VIDEO SPECIAL:
Let’s not forget our mission. To unite the past, present, and future. And not to take the right to vote for granted. It is more than the right. Our grandmothers, great grandmothers, family members and ancestors intended for the system of elections to be fair, honest, and accessible.
This video is dedicated to Edna Kearns, suffrage activist in New York City and Long Island. See SuffrageWagon.org for more information. Follow the Suffrage Wagon for storytelling from Marguerite Kearns, granddaughter of Edna Kearns. Thank you, Amanda Goldman-Petri, for your poem and the message it carries to women and men of voting age.
Celebrate women’s freedom to vote. Get ready for 2020, when American women will have been voting for 100 years.
FROM MARGUERITE KEARNS:
I have been interested in and curious about my Quaker grandmother, Edna Kearns, since the age of ten.
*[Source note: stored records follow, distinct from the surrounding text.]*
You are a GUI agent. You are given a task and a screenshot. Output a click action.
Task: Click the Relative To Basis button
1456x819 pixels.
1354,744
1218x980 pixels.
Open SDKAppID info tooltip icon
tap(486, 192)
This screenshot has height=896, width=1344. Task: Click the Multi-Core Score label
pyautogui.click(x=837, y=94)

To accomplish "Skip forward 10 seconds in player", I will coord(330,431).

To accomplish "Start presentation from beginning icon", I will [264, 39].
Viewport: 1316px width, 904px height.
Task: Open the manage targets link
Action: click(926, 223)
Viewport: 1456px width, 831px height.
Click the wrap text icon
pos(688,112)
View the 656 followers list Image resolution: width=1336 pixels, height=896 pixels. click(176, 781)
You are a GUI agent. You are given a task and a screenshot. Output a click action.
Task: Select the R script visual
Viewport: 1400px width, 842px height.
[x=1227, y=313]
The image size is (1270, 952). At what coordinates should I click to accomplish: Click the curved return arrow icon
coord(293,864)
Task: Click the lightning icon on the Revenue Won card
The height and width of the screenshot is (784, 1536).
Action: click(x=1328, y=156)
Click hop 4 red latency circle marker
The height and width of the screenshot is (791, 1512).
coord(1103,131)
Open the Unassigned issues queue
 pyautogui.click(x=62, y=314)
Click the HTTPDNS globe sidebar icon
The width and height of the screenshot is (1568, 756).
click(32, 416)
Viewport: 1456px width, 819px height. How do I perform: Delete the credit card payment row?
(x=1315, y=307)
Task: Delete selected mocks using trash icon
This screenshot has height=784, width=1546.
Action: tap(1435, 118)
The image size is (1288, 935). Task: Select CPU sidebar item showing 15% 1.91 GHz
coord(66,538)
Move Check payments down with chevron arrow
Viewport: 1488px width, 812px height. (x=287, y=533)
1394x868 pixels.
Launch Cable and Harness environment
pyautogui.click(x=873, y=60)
My grandfather indulged me with stories about my late grandmother Edna. Storytelling is between the teller of a tale and the listener. The oral tradition leaves the listener to fill in the facts, a process I discovered as an engaging process when I closed my eyes and created my own visuals.
I remembered what my grandfather told me and then went on to become a storyteller myself. I’ve been up late nights working on the intersection between my life and that of my grandparents in the preparation of a memoir that is to be shared with others. So many people have helped me along the way. Thank you to each and every one!